Riordino la cucina mentre lui va a prepararsi e poi recupero la pistola e il distintivo. Sarà una giornata piena oggi, me lo sento.
Ricevo un messaggio su WhatsApp. Sorrido quando lo apro. Anya mi ha mandato la foto della mia bellissima Stella con il buongiorno! Evidentemente non avrà dormito. Avrà fatto le ore piccole perché la bambina avrà pianto. Sorrido. È già una peste, la cosa mi diverte. Un giorno Mark le correrà dietro sbarazzandosi dei ragazzi che la corteggeranno. Il pensiero mi fa sorridere. Io sarò lo zio preferito, questo è certo.
Dissolvo la nuvola di pensieri che circolano dentro la mia testa ed esco di casa per andare a prendere l'auto dal parcheggio. TJ mi attende all'entrata. Sembra nervoso e controlla l'orologio di continuo.
«Che succede?»
Gratta la tempia. «Secondo te è sbagliato essere interessato ad una ragazza dopo sai... dopo sai cosa», balbetta
«Tu sei sempre interessato alle ragazze», rido.
«No, forse non hai capito. Mi spiego meglio: secondo te sono pronto per una relazione? Credo di avere fatto il danno!»
Per poco non freno di botto. «Che significa? Ti sei innamorato o hai messo incinta qualche ragazzina?» sorrido al mio amico ormai rosso in viso.
Mette gli occhiali da sole. «Non ne sono sicuro ma si, credo di essermi innamorato. Allora? Secondo te è giusto?»

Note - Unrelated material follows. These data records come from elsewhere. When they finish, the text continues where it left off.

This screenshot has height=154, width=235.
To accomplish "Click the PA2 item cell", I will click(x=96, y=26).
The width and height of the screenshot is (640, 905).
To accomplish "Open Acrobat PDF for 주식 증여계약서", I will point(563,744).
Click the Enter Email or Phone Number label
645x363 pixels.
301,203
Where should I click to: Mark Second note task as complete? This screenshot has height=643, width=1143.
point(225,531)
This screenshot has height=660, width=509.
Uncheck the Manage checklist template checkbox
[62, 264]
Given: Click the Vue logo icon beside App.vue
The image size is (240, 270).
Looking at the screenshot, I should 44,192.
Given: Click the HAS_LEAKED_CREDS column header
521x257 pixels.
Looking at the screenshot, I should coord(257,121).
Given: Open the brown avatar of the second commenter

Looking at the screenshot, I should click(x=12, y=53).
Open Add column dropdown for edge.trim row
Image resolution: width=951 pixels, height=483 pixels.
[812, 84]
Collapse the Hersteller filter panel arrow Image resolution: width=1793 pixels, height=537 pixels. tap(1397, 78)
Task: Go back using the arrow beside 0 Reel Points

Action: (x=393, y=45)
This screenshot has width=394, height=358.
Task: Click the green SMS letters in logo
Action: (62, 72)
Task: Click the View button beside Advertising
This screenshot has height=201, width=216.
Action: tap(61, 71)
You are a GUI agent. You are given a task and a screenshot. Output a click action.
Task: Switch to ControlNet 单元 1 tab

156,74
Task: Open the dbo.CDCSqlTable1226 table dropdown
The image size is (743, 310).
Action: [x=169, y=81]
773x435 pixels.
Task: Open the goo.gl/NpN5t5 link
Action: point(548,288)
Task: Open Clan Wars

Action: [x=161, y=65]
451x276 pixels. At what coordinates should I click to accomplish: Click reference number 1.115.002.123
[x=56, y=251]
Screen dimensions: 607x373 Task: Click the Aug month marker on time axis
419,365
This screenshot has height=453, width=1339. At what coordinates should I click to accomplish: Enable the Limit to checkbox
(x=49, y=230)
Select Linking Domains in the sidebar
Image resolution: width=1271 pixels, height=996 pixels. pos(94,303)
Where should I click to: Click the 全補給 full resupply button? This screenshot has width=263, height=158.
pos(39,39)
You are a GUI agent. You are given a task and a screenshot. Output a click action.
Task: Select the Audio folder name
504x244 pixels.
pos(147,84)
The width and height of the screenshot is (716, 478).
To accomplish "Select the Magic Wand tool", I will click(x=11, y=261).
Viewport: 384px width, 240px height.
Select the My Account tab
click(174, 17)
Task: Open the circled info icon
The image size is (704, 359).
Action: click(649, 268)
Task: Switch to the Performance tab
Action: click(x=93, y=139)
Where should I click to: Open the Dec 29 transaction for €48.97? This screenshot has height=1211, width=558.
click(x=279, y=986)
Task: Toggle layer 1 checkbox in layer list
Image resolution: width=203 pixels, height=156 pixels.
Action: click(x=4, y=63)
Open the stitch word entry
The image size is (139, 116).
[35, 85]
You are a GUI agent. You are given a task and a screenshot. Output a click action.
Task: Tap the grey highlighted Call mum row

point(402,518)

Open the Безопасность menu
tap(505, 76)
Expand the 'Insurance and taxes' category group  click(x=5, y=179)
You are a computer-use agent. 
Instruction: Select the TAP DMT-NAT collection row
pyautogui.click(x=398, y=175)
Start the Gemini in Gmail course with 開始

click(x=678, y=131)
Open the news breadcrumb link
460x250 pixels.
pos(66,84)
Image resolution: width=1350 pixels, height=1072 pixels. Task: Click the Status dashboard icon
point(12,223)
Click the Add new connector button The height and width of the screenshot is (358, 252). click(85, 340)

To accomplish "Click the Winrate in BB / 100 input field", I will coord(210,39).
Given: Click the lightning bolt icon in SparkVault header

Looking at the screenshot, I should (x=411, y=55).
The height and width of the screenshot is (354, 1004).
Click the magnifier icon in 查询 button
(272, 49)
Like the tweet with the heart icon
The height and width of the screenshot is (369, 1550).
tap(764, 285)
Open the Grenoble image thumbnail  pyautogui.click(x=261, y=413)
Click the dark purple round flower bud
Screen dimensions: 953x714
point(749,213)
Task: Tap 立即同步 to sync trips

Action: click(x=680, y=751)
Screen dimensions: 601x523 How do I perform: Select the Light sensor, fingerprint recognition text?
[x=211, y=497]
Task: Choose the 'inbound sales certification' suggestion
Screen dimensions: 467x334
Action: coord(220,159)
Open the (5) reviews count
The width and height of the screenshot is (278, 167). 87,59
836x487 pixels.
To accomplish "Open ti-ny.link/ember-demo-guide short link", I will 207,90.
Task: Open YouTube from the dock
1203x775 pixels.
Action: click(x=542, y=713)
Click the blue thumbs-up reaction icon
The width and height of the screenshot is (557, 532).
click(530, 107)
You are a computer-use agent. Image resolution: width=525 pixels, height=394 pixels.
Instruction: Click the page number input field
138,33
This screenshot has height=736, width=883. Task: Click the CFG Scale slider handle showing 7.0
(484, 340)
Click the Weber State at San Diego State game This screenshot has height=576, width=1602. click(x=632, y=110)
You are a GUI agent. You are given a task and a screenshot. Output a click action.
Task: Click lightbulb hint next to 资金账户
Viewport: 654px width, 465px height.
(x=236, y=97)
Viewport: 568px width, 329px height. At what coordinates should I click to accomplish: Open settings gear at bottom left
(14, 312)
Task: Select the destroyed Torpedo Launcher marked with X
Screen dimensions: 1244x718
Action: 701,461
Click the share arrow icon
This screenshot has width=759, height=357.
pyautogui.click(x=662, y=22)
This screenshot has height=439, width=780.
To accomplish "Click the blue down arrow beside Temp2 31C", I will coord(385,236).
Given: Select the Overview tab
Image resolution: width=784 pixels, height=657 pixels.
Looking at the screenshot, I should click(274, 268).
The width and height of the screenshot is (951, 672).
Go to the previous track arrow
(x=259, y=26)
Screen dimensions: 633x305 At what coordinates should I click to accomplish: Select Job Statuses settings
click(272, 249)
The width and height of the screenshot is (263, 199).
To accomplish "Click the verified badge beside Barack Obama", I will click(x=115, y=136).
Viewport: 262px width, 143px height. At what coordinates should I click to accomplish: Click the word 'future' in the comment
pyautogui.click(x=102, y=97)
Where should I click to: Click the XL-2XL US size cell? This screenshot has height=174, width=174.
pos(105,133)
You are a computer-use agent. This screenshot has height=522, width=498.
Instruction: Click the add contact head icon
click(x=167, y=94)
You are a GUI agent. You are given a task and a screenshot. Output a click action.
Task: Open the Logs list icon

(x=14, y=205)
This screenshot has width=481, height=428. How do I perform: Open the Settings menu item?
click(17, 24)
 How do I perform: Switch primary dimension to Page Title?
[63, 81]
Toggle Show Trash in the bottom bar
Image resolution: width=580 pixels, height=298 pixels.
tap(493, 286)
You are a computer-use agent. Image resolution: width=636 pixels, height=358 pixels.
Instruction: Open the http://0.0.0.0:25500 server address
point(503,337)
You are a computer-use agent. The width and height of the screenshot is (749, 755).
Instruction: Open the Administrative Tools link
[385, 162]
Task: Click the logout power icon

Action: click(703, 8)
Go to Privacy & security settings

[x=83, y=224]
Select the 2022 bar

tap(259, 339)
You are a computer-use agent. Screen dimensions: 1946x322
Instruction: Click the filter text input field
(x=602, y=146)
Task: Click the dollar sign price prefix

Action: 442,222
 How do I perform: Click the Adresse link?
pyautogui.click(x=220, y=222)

Rifletto due secondi mentre scatta il verde e mi affretto a passare. Oggi c'è un certo traffico per strada. «Penso che al cuore non si comanda. Penso che a volte però siamo noi costretti a comandarlo per paura di soffrire. Se vuoi un consiglio da amico o da fratello, digli sempre la verità dall'inizio. Se ricambia il sentimento andrà tutto bene...» Avrei tanto voluto ricevere tempo fa questo consiglio. In realtà non ho mai apertamente detto di amare Emma, tranne nell'ultimo periodo. Il mio errore è stato proprio questo: non ammettere quello che provavo e provo tuttora. Non ho detto a Mark che aveva ragione quando stavamo da Anya nel loro appartamento. Non ho detto a mia sorella che aveva ragione quando mi chiedeva di decidermi e di non metterla in pericolo. Il mondo aveva ragione e io ho commesso tanti, troppi errori. Non so dove mi porterà tutto questo. Da una parte spero di liberarmi da questo peso opprimente mentre dall'altra spero ancora di ricevere la mia piccola dose di felicità.
Arriviamo in centrale, posteggio nella zona riservata e poi entro in ufficio. Trovo un gran caos come sempre. Gente ubriaca dietro le sbarre che ridendo chiama "sbirro" chi passa. Tossici in un angolo tremolanti e già in astinenza. Barboni in un altro. Ho visto davvero di tutto qui dentro e nella vita. Si, merito proprio una vacanza.
Il capo mi chiama subito nel suo ufficio. Saluto e attendo ordini. Non mi è mai piaciuta questa cosa ma ha tenuto a freno la mia indole anche se non sono riusciti a cambiarmi del tutto.
«Questa notte i tuoi colleghi hanno segnalato i posti possibili in cui si incontreranno. Te la senti di controllarli tutti?» mi punta addosso i suoi occhi scuri. Che domanda è? È il mio lavoro questo, devo!
«Si signore!»
Il capo soppesa il mio sguardo. «Qui dentro tutti credono che tu sia un robot, io invece dentro quegli occhi vedo che hai passato l'inferno e non ne sei ancora uscito del tutto illeso. Ti dirò una cosa come padre perché sai che ti considero come un figlio o come tuo capo: quando finisci, riprendi in mano la tua vita, riconquista la fiducia della persona che ami e va via da questo posto!»
Deglutisco. Il capo non mi ha mai parlato in questo modo. Sono quasi sconvolto dalle sue parole. Annuisco ringraziando e mi dirigo verso la porta.
«Ethan?»
«Si signore?»
«Oggi fa attenzione ok?»
Annuisco ancora tornando nel mio piccolo quadrato pieno di documenti. Accendo il computer, infilo le cuffie, digito la password e inizio il mio turno di lavoro.